Während die naturwissenschaftlichen Erörterungen noch notdürftig mit einem Mantel des möglicherweise Unglaubhaften kaschiert werden, wird der Moraldiskurs ziemlich unverblümt geführt. Der biblische Prophet Elias, der dank der Äpfel des paradiesischen Lebensbaumes schon seit Jahrhunderten auf dem Mond überlebt, erklärt dem Ich-Erzähler, dass Gott nach dem Sündenfall die Schlange "zur Strafe in den Körper des Menschen" verbannt hätte. "Ihr nennt sie Gedärm", erläutert Elias. Der Ich-Erzähler aber assoziiert anderes: "Tatsächlich", meint er, "ich habe bemerkt, dass man die Schlange, da sie immerzu aus dem Leib des Mannes entschlüpfen will, mit Kopf und Hals aus unserem Unterleib hervordrängen sieht. Gott hat aber auch nicht erlaubt, dass der Mann allein davon gequält werde, er wollte, dass sie sich gegen die Frau aufrichtet, um ihr das Gift einzuspritzen, und dass diese Schwellung, nachdem sie gebissen wurde, neun Monate dauere...". Damit verbunden wird dann noch eine blasphemische Auslegung einer auf Jesus zielenden Prophezeiung der Bibel. Elias schweigt erst einmal konsterniert. Nachdem sich der Ich-Erzähler im Folgenden dann noch despektierliche Bemerkungen über den Evangelisten Johannes und die Vergesslichkeit Gottes erlaubte, fliegt er hochkant aus dem Paradies.

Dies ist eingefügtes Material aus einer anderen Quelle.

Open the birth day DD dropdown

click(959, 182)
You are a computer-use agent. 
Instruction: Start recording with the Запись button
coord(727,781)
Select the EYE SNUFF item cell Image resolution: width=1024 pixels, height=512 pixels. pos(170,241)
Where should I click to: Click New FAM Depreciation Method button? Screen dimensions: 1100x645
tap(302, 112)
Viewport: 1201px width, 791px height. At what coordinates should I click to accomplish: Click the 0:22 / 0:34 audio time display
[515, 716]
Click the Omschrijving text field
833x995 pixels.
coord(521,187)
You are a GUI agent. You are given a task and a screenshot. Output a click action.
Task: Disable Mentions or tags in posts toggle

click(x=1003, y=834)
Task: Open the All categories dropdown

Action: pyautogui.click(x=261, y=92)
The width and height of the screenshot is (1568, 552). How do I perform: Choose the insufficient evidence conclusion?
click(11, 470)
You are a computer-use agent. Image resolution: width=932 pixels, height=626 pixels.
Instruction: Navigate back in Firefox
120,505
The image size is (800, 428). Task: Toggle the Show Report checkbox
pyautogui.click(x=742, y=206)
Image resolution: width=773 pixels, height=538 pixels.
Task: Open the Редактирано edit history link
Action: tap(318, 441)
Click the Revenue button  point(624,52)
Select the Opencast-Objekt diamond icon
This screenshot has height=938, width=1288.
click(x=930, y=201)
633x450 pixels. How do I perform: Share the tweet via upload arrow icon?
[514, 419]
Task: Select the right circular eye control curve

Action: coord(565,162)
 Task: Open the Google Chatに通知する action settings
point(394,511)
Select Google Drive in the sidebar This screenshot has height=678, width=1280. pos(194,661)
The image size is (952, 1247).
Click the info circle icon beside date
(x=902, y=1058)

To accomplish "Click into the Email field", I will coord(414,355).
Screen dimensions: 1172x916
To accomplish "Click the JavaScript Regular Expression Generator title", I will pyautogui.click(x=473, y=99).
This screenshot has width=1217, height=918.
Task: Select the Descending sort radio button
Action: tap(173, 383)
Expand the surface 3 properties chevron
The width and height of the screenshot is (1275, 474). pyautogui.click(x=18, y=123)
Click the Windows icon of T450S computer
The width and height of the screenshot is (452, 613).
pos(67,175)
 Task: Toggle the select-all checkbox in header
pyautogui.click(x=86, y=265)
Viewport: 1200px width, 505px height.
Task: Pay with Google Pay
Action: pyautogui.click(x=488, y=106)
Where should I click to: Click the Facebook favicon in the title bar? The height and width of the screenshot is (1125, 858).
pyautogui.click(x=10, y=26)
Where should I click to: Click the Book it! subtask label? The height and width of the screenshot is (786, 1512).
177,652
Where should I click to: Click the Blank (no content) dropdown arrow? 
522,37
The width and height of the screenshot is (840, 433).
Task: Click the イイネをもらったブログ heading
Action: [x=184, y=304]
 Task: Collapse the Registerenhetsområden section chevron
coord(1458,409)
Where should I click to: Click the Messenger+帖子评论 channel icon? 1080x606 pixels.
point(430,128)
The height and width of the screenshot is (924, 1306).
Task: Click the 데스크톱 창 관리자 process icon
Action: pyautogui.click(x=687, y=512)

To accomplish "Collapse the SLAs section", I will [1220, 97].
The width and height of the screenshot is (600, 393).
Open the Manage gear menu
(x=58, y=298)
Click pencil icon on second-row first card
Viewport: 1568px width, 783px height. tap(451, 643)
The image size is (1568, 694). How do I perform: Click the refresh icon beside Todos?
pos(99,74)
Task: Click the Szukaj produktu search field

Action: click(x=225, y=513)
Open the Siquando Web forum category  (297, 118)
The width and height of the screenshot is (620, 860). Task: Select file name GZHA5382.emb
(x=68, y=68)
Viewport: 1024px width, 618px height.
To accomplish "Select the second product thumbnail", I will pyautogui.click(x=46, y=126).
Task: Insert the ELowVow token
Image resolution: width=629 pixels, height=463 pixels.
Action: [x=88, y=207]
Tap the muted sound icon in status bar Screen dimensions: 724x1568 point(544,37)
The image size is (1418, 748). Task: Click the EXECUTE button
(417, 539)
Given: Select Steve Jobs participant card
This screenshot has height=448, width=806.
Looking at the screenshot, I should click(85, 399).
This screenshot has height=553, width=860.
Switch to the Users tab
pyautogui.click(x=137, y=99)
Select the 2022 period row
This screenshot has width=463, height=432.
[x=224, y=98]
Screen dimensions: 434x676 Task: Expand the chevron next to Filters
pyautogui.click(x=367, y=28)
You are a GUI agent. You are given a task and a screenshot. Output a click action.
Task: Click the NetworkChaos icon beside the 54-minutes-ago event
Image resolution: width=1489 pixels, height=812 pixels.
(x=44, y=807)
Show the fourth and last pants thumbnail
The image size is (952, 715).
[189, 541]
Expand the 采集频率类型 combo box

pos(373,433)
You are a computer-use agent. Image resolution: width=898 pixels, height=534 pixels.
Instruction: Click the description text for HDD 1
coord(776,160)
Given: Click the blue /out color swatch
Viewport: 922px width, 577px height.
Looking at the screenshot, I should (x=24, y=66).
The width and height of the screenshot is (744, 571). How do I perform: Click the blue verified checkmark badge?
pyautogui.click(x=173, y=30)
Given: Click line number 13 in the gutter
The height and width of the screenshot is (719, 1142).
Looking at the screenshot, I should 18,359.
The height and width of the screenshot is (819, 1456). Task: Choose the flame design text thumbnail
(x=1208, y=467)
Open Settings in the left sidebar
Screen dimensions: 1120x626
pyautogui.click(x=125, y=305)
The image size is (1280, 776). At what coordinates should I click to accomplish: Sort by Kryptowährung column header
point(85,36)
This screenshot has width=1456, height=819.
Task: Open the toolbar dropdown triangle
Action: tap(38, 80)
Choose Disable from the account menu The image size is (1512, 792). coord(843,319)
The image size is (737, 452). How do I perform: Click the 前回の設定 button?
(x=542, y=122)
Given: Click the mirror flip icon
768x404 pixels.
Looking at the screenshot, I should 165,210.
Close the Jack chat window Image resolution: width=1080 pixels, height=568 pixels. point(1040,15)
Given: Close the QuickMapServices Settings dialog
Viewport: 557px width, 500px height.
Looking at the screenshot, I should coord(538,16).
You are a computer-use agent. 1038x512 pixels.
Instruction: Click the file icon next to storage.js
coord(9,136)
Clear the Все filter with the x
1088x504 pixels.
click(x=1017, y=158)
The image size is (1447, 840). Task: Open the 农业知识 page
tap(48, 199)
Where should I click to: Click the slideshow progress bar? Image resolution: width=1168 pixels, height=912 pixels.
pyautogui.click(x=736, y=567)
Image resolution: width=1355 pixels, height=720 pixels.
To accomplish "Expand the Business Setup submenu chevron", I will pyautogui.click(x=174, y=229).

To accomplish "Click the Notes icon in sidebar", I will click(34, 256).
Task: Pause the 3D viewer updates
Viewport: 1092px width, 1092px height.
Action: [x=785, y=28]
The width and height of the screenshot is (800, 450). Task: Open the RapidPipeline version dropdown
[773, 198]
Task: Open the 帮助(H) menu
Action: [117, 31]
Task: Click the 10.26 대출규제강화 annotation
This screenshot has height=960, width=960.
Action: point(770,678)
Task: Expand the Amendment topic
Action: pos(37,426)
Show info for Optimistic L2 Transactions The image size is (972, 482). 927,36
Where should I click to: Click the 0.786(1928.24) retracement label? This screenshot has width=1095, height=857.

Der Ich-Erzähler war nämlich bei seiner Ankunft auf dem Mond direkt in dem dort befindlichen Paradies gelandet und hatte den Aufprall vor allem deswegen unbeschadet überstanden, weil er im Lebensbaum und mit dem Gesicht direkt auf einem Apfel gelandet war, dessen Brei ihm das Leben rettete. Nachdem der Ich-Erzähler aus dem Paradies geworfen wurde, lebt er unter den 'normalen' Mondbewohnern, die sich in puncto Sittlichkeit denn doch ziemlich von den Erdbewohnern unterscheiden.

"Die hiesigen Weibchen sind ebensowenig wie die Männchen so undankbar, beim Anblick dessen zu erröten, was sie fabrizierte", wird ihm erklärt. Männer und Frauen schämen sich auf dem Mond der "Wonnen der Liebe" nicht. Einem Mondbewohner oder einer Mondbewohnerin ist auch völlig unverständlich, warum es eine Sünde sein sollte, "wenn ich mich an der Stelle in der Mitte anfasse, und nicht, wenn ich mich am Ohr kratze oder an der Ferse": "gibt es denn an unserem Körper eine Stelle, die heiliger oder verdammter wäre als eine andere?" Daher tragen ausgezeichnete Würdenträger des Mondreichs auch die bronzene Nachbildung eines Penis am Gürtel und kein Schwert wie die irdischen Würdenträger, was der Ich-Erzähler verwundert bemerkt. "O, kleiner Mann!" verwundert sich der Mondbewohner seinerseits: "Dass die Großen Eurer Welt so toll sind, mit einem Instrument zu prunken, das den Henker kennzeichnet, das nur geschmiedet wurde, uns zu vernichten; und im Gegensatz dazu ein Glied zu verbergen, ohne das wir im Stande dessen wären, was nicht existiert": Absurd! "Unglücklich das Land, in dem die Zeichen der Zeugung schimpflich sind und die der Vernichtung ehrenwert."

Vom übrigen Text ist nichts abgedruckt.